Сержант Галерин показал ладонью: «Стойте!» Он позвал к столу хозяев и предложил вместе позавтракать.

Поляки отказались. Но старик догадался, что «пан сержант» боится отравления. Глянул на солдат, обидно сверкнул глазами, подошел к столу и вилкой наколол стопку картофеля, затем втолкнул в рот, вкусно пожевал и откусил половину хрустящего огурца. Проглотив пищу, хозяин улыбнулся и заговорил по-польски. Его озабоченность можно было понять.

Давно не евшие домашней пищи, да еще такой ароматной, как эта, солдаты еле сдерживали свой порыв.

— Свинцов! К столу! Распорядись поровну! — скомандовал командир отделения…

Как же это было вкусно!

— В царских хоромах, царскими вилками, царский обед! Вот это здорово! — воскликнул Бутенко. — Ешь, пехота, да помни доброту польских хозяев!

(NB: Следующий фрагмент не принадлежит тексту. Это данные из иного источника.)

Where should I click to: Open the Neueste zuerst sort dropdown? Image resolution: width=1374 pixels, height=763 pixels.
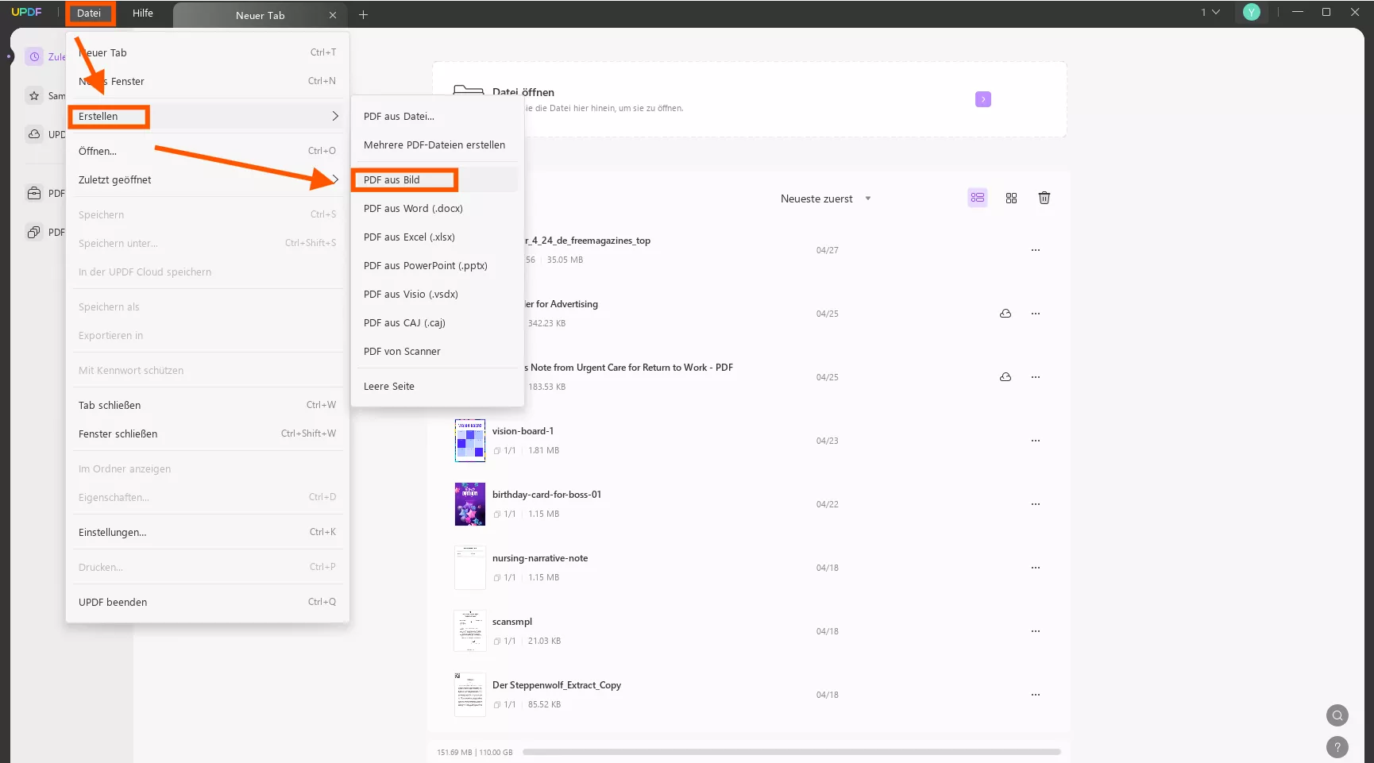coord(826,198)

Солдаты улыбались, шутили и вмиг очистили сковороду, оставив три порции заготовщикам.

— А вот и каша пришла наша! Налетай, братва, на котелки! — весело объявил Багдасарьян. — Огурчики, картошка жареная, откуда?..

Все наелись вволю. Вышли во двор протирать оружие. Дневальные выносили солому. Приходько подошел к пожилым полякам и нежно пожал им руки:

— Дякуем, дякуем! — улыбался он.

Солнце светило по-осеннему.

ПРОЩАЙ, ДИМУРОВ

Третий стрелковый батальон стоял в густом заповедном лесу южнее Побъянице в полсотне километров от Лодзи. Осенний лес сбрасывал свой багряный наряд. Листва давно порыжела и резко отличалась от сосен. Было тихо, солнечно. Ночные холода заставляли ёжиться, искать тепло, проявлять находчивость, чтобы согреться. Здесь часто встречались лесные обитатели: зайцы, уже менявшие летние шубки на зимние, косули с растопыренными ушами, а вечерами раздавался рёв изюбров, идущих на бой. Поговаривали, что здесь даже зубры есть и много кабанов.